● Instructions to follow
Output the passage from the text below on the defense of Malaya, from "Singapore Governor, Sir" up to and including "influential ‘civilian’ removed.", word for word.

● Text section
● ● ●
Having a will to fight is also needed. Here’s a quote revealing a lack of fight in some in the 2World War in the far east, while others were fighting out of their skins. ‘The troops that I came into contact with, and they were the forward units and their Commanders, were gutless. That is the only word I can find for them. They were all disinterested [sic], indisciplined, untrained in many cases. In all they were gutless. For example, I cannot do better than tell you again of the fellow, the British corporal, who said, ‘Don’t shoot sir, they’ll only shoot back.’ May CMI inspire an organized fight-back similar to Gen. Wingate and his legendary Chindits.
There is a great book (historical fiction novel) on this very subject: A Town Called Alice by Nevil Shute which puts the historical setting of Japanese invasion into a great story.
Singapore Governor, Sir Shenton Thomas and his Confidential Assistant noted in their recollections that “the course of Japan’s plans and campaign was predicted with great accuracy by Malaya’a Defence Secretary in whom Thomas had placed great confidence”. But a new Army Commander in Chief, whist admitting that he “had a brain” did not like him and the army contingent on the defence committee wanted him sacked. He verbally attacked Charles (Archie) Vlieland in a final meeting which saw the influential ‘civilian’ removed.
Henry Robert Moore Brooke-Popham, WW1 flyer but with no combat experience and governor general of Kenya in 1937 is described in the Pacific War Encyclopedia as “called out of retirement when the European war broke out ... the bottom of everyone's priority list ... elderly and prone to falling asleep during meetings” and that “he badly underestimated the Japanese, refusing to believe they would form an intelligent fighting force”, and spoke of “various sub-human specimens dressed in dirty grey uniform, which I was informed were Japanese soldiers”. (He) was relieved on 27 December 1941 and thereafter played no significant role in the war”.
The Services had complained that it was ‘difficult to deal with the Civilian Authorities’ in Malaysia (no doubt, largely, because they disagreed with the hopelessly incorrect conclusions drawn by them). One wonders whether it would have been different had the Governor stood up against the army contingent and followed the views of their Defence Secretary.
● ● ●
● Information supplied
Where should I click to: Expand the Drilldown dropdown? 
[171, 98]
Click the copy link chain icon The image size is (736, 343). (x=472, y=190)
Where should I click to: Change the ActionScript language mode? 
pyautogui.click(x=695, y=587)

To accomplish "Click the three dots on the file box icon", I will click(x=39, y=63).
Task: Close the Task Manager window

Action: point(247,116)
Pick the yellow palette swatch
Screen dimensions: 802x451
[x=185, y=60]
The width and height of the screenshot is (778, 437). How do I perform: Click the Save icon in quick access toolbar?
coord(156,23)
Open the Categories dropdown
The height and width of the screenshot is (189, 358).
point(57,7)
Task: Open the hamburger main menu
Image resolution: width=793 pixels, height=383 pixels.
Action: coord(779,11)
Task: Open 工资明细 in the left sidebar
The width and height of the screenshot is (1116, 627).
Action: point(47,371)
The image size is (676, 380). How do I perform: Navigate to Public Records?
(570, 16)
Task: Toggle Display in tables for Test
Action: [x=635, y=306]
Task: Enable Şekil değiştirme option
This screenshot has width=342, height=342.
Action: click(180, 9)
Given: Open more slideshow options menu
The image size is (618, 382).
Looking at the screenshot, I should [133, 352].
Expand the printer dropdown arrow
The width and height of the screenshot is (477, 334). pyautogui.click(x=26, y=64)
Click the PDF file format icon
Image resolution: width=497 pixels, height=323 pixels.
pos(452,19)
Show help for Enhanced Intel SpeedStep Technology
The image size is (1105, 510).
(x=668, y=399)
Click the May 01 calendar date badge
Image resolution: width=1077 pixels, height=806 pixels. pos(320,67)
● ● ●
● Solution to the problem
Singapore Governor, Sir Shenton Thomas and his Confidential Assistant noted in their recollections that “the course of Japan’s plans and campaign was predicted with great accuracy by Malaya’a Defence Secretary in whom Thomas had placed great confidence”. But a new Army Commander in Chief, whist admitting that he “had a brain” did not like him and the army contingent on the defence committee wanted him sacked. He verbally attacked Charles (Archie) Vlieland in a final meeting which saw the influential ‘civilian’ removed.